** Opening DATASET ENTRIES block **

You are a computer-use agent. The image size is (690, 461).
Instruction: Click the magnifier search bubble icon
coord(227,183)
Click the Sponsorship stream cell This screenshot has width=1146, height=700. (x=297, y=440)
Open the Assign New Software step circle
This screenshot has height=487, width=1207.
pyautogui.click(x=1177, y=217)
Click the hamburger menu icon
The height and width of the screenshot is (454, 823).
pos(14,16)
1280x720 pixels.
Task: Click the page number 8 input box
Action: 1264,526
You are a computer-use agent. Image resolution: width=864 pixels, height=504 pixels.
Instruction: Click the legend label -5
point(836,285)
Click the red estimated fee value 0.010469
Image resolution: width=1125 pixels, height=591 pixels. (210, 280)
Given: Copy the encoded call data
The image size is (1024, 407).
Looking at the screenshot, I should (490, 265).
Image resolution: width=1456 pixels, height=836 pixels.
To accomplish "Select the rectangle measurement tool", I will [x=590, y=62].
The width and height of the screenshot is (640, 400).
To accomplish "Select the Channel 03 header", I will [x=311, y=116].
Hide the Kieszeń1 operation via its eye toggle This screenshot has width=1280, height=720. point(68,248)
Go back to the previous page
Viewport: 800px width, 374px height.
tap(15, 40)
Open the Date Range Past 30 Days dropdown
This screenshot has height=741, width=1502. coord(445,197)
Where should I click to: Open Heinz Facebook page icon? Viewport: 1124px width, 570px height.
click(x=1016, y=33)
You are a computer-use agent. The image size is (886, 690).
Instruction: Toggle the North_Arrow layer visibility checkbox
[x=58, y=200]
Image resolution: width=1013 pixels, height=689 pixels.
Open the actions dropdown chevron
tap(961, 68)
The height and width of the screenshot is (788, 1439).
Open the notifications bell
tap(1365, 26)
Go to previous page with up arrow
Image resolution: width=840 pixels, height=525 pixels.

** Closing DATASET ENTRIES block **

(TASK) Return each line in the records that holds the string "will".

(SOLUTION FOR THIS PROBLEM)
To accomplish "Select the rectangle measurement tool", I will [x=590, y=62].
To accomplish "Select the Channel 03 header", I will [x=311, y=116].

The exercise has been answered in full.